Una lettera aperta indirizzata ai vertici dell’azienda, con la quale esprimere il proprio malcontento e chiedere rispetto. I drivers di Divoora tornano a farsi sentire, dopo la protesta in piazza a Lugano del 23 dicembre, e lo fanno scrivendo direttamente all’azienda.
Il nuovo contratto all’origine delle proteste
“Dopo la nostra azione del mese scorso, Divoora ha dichiarato che non avrebbe accettato alcun ultimatum da parte dei lavoratori e dei sindacati. Purtroppo però l’azienda ha omesso di dire che se la trattativa tra le parti è iniziata nel mese di novembre, è a causa di una modifica contrattuale senza regolare disdetta con l’ultimatum (quello davvero tale) con il quale ci hanno intimato di firmare un nuovo contratto da un giorno all’altro con un salario di Fr. 0,35 al minuto e senza riconoscimento dei tempi di attesa”, si legge nella lettera pubblicata questa mattina dal Cdt. “Vale la pena ricordare quanto il nostro lavoro sia essenziale e quanto nel corso del tempo abbiamo assunto un ruolo sociale importante, fornendo un servizio, ad esempio, a chi è impossibilitato a muoversi di casa a causa della pandemia o a chi ha problemi motori o di altro genere. Nonostante questo, ci sono venute a mancare da un momento all’altro quelle condizioni alla base dello standard minimo di dignità”.

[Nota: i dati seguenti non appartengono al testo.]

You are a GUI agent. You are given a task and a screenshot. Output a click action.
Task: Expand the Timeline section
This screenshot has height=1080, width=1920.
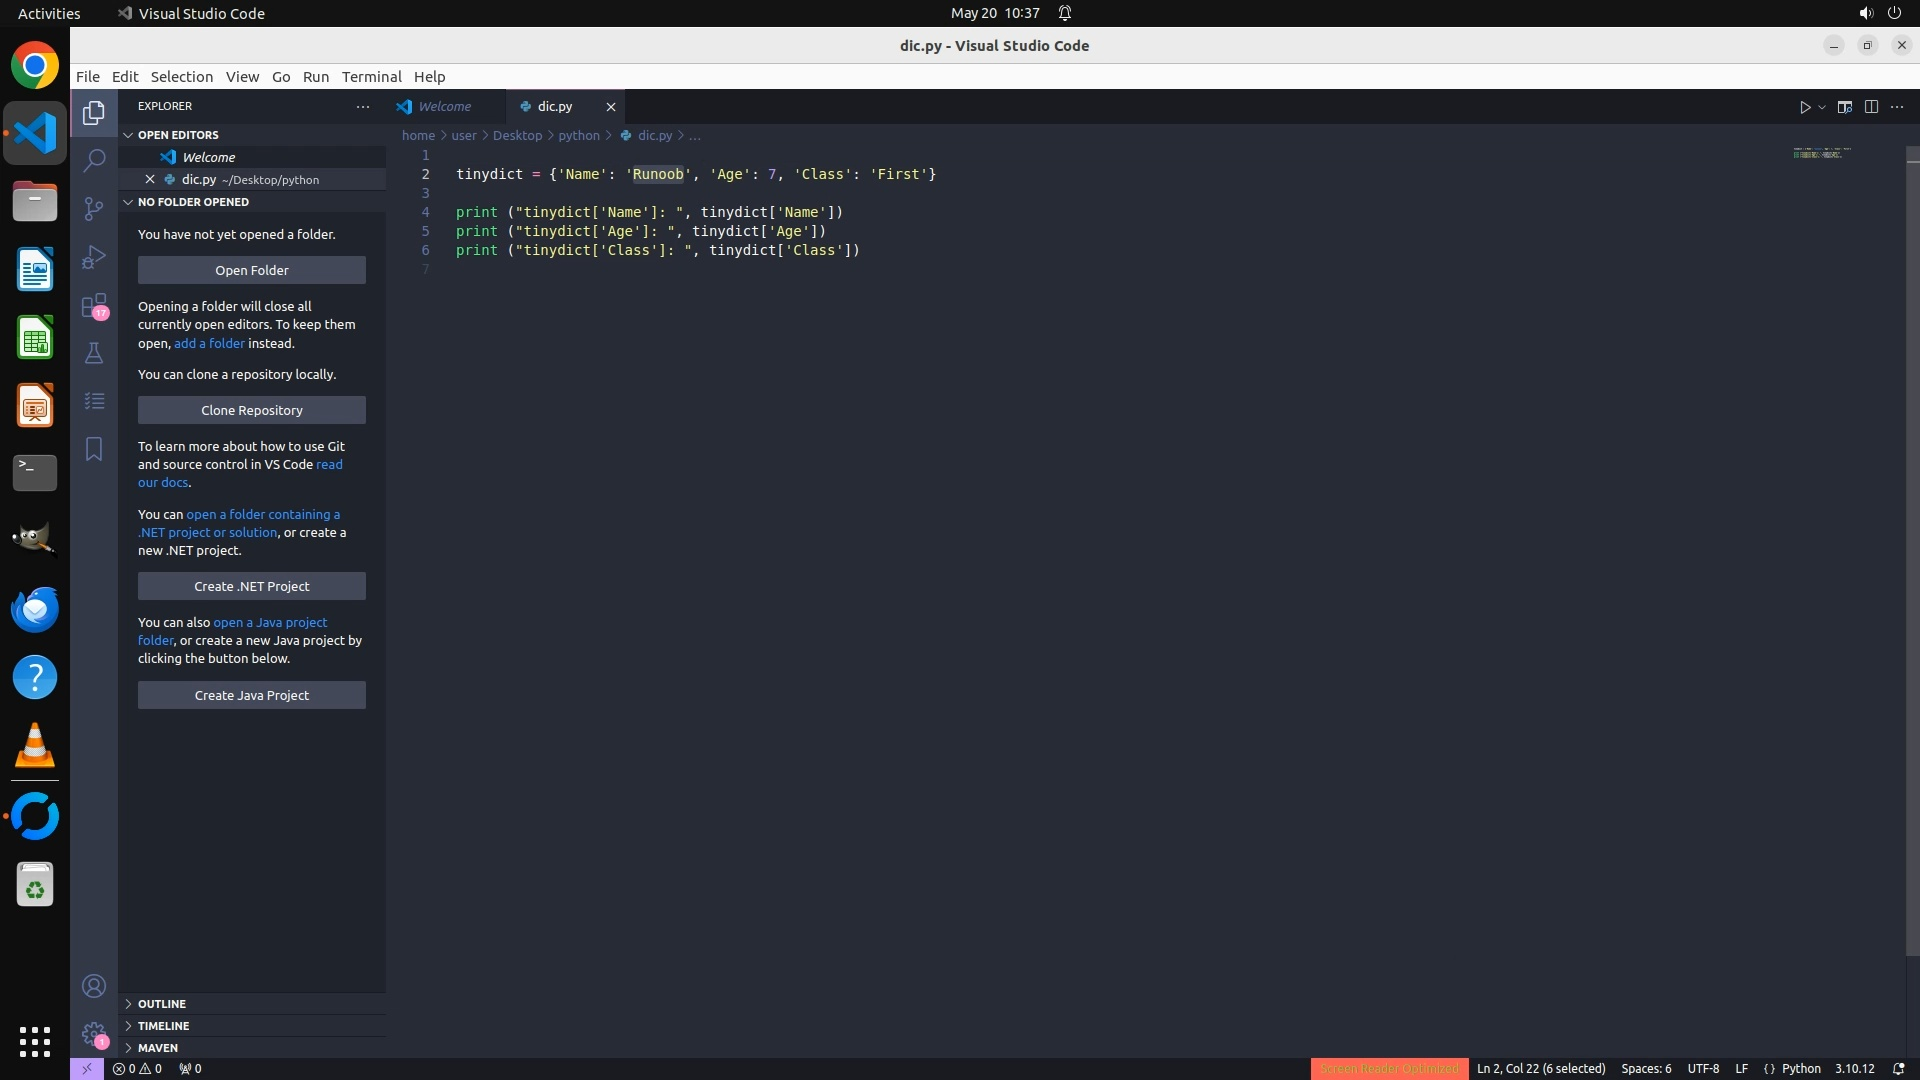point(163,1025)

“Non è solo un’attività accessoria”
“L’azienda - prosegue il testo - si barrica dietro la narrazione del lavoretto secondario, fatto da qualche studente per arrotondare. Non tiene in considerazione, invece, che noi con il nostro salario manteniamo le nostre famiglie, paghiamo le bollette, facciamo la benzina ai nostri mezzi di trasporto per poter lavorare. Il nostro è un lavoro e come tale deve essere considerato e remunerato, perché le nostre ore e il nostro tempo valgono quanto quelle di tutti gli altri”. La necessità di un salario “è una necessità di tutti e non è accettabile che per raggiungere un minimo salariale che possa permettere di arrivare alla fine del mese si debba lavorare e stare fuori casa per 14 ore di fila, rinunciando del tutto alla propria vita, per vedersene pagate la metà”.
La mancanza di una risposta
“Siamo lavoratori e lavoratrici, siamo persone, non numeri. E per essere ascoltati siamo scesi in piazza, anche se per difendere i nostri diritti abbiamo dovuto coprire i nostri volti con delle maschere, per paura di possibili rappresaglie. L’azienda ci ha tenuto a uscire pubblicamente sminuendo la portata dell’azione. A nessuno è venuto il dubbio che i lavoratori e le lavoratrici presenti in foto fossero solo una rappresentanza di prima linea, rispetto a tutti coloro che sono rimasti indietro e che con l’adesione all’azione hanno mandato in tilt i servizi in tutti i distretti ticinesi”. Divoora, però, “non ha risposto a nessuno dei punti salienti della nostra denuncia: niente è stato detto in merito all’acquisto di scooter aziendali per assumere personale frontaliero e pagarlo Fr. 4 all’ora nei tempi di attesa e niente è stato detto in merito al fatto che in altri cantoni in cui Divoora sta esportando il suo business, i dipendenti vengono pagati correttamente per tutto il tempo di lavoro. Noi siamo lavoratrici e lavoratori e seri, professionali ed onesti e chiediamo rispetto per il lavoro svolto e un contratto dignitoso che ci permetta di vivere e non solo di sopravvivere”.
“Il sistema attuale fa male a tutti”
La lettera si conclude con una serie di domande rivolte ai vertici. “Abbiamo intrapreso una lotta sindacale nella quale ci siamo scoperti uniti perché ci siamo sentiti parte di qualcosa di bello che vorremmo mantenere. Tutti noi vogliamo il bene dell’azienda e vogliamo offrire un servizio eccellente, ma il sistema attualmente in vigore non funziona: fa male a noi drivers/riders e fa male all’azienda. Se davvero la ditta è rammaricata del fatto che le trattative con i sindacati si sono interrotte, come dichiarato pubblicamente, perché fino ad oggi non ci ha inviato nessuna comunicazione? Non siamo degni di nessuna attenzione da parte di Divoora? Siamo delle persone: vogliamo che l’azienda si prenda del tempo per conoscerci ed ascoltarci”.